I want to take a CSV file and split the data out into two other CSV files. While this is not a typical use case for SnapLogic, it does provide examples of how to use several Snaps.

Requirements

Snaps Used

For this scenario, the following Snaps are used:

  • File Reader
  • CSV Parser
  • Filter
  • Router
  • Sort
  • CSV Format
  • File Writer

Other Requirements

  • A sample CSV file loaded into the SnapLogic file system. This example refers to a employee directory file, directory.csv, that contains the following columns: Name, Location, Extension, Email, Title, Department, Dept ID.

Configuration

  1. Upload your CSV file to the SnapLogic file system. See the Files Page topic for more information.

  2. Create a new pipeline by clicking the + button on the left palette tab.


  3. Add and configure a File Reader Snap.
    • For the File field, select the file you uploaded in Step 1. Because you are accessing the file system, no authentication information is needed.

  4. Add a CSV Parser Snap. You will use the default configuration.

  5. Add and configure a Filter Snap.
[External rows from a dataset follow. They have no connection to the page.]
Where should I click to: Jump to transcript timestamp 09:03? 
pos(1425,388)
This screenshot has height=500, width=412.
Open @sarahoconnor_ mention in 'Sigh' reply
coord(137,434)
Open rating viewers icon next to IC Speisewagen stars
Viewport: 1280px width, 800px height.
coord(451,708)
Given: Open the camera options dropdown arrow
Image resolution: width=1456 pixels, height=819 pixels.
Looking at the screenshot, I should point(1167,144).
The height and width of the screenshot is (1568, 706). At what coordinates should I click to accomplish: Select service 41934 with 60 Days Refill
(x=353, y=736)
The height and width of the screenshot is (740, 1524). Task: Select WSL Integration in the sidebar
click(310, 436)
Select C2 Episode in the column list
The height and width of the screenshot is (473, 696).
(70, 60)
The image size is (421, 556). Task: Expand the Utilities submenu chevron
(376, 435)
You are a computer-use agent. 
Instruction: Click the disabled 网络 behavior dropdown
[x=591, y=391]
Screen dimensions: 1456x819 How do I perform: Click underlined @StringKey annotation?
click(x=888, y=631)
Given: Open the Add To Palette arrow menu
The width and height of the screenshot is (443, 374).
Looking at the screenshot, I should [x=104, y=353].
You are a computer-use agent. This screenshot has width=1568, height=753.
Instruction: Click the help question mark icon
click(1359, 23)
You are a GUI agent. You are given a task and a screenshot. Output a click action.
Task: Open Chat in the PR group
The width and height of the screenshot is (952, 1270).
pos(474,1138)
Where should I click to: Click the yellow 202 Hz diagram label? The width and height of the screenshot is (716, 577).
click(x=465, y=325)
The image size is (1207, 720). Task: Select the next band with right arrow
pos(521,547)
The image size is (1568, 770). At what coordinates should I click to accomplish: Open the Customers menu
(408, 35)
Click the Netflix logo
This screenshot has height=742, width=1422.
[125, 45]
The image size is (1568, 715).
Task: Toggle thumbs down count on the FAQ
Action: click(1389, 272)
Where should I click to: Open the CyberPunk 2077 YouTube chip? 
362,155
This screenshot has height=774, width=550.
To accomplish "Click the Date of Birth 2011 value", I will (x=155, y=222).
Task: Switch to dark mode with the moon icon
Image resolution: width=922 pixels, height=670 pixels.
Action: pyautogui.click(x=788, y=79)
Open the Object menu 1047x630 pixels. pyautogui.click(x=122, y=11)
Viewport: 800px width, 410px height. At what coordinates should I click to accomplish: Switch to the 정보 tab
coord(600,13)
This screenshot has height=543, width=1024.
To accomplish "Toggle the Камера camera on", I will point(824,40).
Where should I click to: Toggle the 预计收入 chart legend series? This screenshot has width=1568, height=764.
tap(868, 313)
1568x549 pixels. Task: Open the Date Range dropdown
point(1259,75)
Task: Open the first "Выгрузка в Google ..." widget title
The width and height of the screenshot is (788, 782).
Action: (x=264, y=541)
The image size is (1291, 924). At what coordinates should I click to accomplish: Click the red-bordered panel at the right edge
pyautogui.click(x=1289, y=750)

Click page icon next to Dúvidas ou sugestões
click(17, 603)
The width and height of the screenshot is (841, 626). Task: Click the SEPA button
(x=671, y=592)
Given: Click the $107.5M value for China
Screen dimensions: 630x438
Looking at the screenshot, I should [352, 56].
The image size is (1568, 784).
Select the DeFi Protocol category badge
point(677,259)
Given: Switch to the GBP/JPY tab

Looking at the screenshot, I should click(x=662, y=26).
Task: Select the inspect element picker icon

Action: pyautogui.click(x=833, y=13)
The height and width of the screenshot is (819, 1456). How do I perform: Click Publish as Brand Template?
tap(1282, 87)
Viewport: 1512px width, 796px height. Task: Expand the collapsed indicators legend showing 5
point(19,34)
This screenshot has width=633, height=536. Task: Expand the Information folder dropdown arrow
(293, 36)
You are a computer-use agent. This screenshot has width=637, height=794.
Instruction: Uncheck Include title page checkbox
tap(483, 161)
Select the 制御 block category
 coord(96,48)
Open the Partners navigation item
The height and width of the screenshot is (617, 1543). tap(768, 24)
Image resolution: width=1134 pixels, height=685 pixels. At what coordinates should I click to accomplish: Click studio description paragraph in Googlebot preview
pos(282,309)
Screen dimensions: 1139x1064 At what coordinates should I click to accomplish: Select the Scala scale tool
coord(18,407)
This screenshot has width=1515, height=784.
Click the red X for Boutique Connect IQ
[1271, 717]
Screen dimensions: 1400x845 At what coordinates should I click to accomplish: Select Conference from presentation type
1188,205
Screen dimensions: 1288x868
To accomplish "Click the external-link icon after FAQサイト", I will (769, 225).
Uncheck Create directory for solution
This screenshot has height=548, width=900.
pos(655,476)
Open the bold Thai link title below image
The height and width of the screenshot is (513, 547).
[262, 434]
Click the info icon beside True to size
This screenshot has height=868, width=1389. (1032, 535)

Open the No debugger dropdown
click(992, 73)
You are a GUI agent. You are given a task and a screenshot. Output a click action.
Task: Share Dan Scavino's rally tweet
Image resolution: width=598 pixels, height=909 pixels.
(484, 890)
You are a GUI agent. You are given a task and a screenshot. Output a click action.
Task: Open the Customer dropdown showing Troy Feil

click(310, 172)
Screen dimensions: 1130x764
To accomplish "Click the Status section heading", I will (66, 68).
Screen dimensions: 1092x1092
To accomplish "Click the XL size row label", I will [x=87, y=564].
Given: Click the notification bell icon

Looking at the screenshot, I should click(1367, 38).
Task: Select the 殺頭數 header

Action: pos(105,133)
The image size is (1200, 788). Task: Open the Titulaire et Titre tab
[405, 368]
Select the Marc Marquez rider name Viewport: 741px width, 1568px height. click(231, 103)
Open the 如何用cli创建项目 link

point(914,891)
If your source file is a company directory and you only want data for the Sales team, you would configure the Filter Snap with an expression to restrict the data to just that, for example:

         $Department == "Sales"

    Be sure to select the expression toggle (=) in front of the field.

  6. Add and configure a Router Snap.
    • Determine which information you want to route to each of the two files you will create. In this example, you will filter by the Location column and move some groups to one file and the rest to the other file.
    • Add a row for each expression you want to process, for example:

      $Location == "Field" to output0
      $Location == "HQ" to output1


      Be sure to select the field expression toggle (=).
      output0 and output1 are the default values for the first two output views. To rename the views, you can edit them on the Views tab.

  7. (Optional) Add and configure two Sort Snaps, one off of each Router output. If you want to sort the data being written to the files, then you would add a Sort Snap.
    • Add a Sort Path and set it to the column you want to sort by. To sort by more than one column, add additional values.
    • Set Sort Order to the correct value.

  8. Add two CSV Format Snaps, one off of each Router output.  You will use the default configuration.

  9. Add and configure two File Writer Snaps, one off of each Router output.
    • For each output, set the File Name, including a path if necessary. See File Writer for information on how to write files to different locations. If written to the SnapLogic database, you can access the files through Manager.
    • Add the appropriate account type for the location where you want to write the files to.